90 lavoratori interinali senza paga e contributi, azienda di servizi nel mirino del Comune: "Così non si fa"

Nei guai sono finite anche le aziende che si sono servite del servizio. Il punto in una commissione consiliare con gli ispettori del lavoro

Il Comune di Bologna si schiera a fianco dell'Ispettorato del lavoro e si dice pronto ad andare fino in fondo sul caso di una nota cooperativa nazionale di lavoro interinale, attiva anche in città, accusata di somministrare personale a basso costo evadendo la contribuzione obbligatoria.

90 è il numero delle denunce di lavoratori che non si sono visti corrispondere tredicesima, Tfr o parte dei contributi. In totale 43 sono invece le aziende bolognesi (soprattutto nella ristorazione e nel commercio), che si sono avvalse come clienti dei servizi offerti dalla società finita nel mirino dell'ispettorato del lavoro nazionale.

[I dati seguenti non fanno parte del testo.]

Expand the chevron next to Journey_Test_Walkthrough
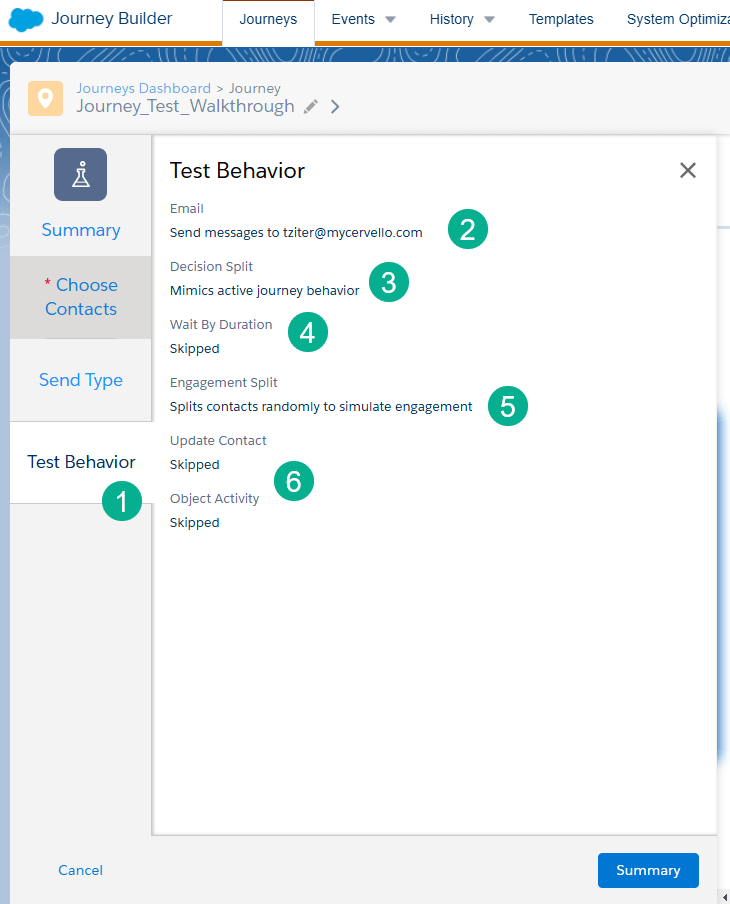730x904 pixels. (335, 107)
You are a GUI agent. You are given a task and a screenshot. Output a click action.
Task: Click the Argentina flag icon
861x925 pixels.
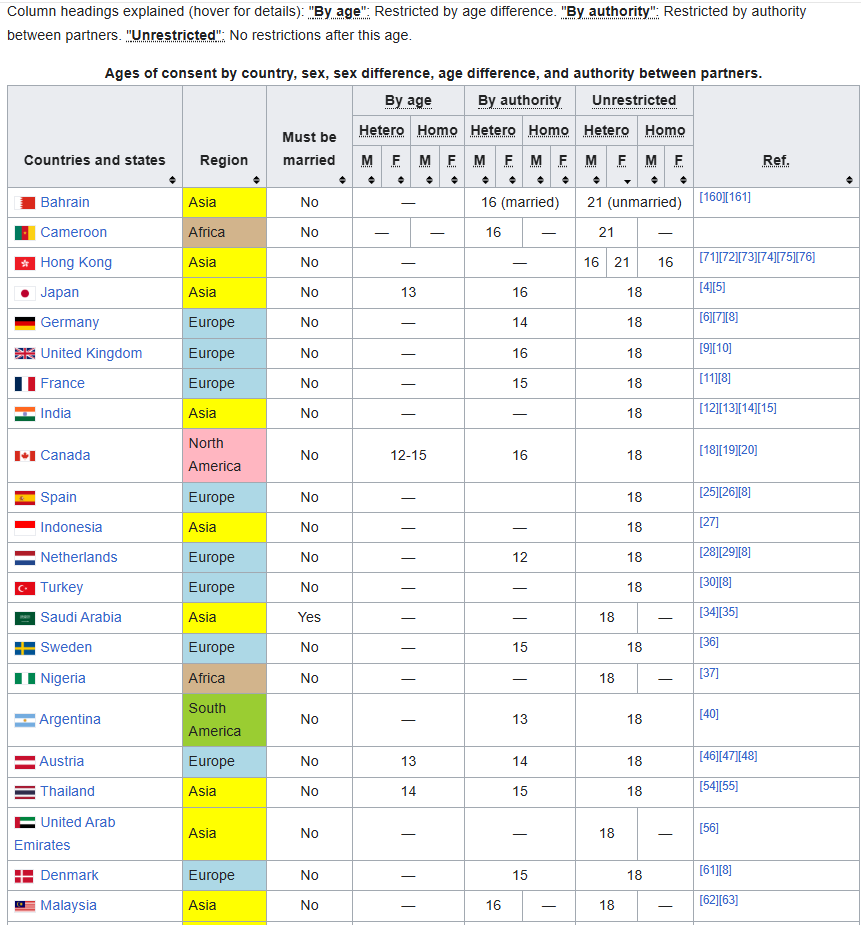[x=25, y=720]
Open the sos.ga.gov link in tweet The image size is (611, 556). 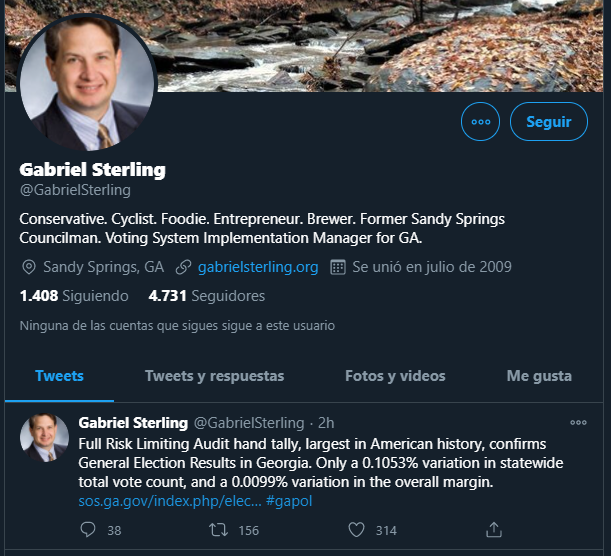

Alla società "sono stati contestati numerosi illeciti penali, amministrativi e recuperi contributivi per circa 30 milioni di euro", aveva messo nero su bianco nel 2018 il ministero del Lavoro. "Non è questa la sede per accertare le responsabilità penali, ma per fare ragionamenti sull'importanza di un lavoro corretto", dice l'assessore al Lavoro, Marco Lombardo, durante l'udienza conoscitiva di stamani in commissione a Palazzo D'Accursio.

Alla commissione è presente il numero uno dell'Ispettorato del lavoro, Alessandro Millo, ma anche gli avvocati della cooperativa chiamata in causa. "Non esistono società in questo territorio che possono considerarsi intoccabili", ribadisce l'assessore comunale e aggiunge: "Nel caso in cui sia accertato e verificato tutto, questo sarebbe contrario al modello di impresa che vogliamo nel territorio".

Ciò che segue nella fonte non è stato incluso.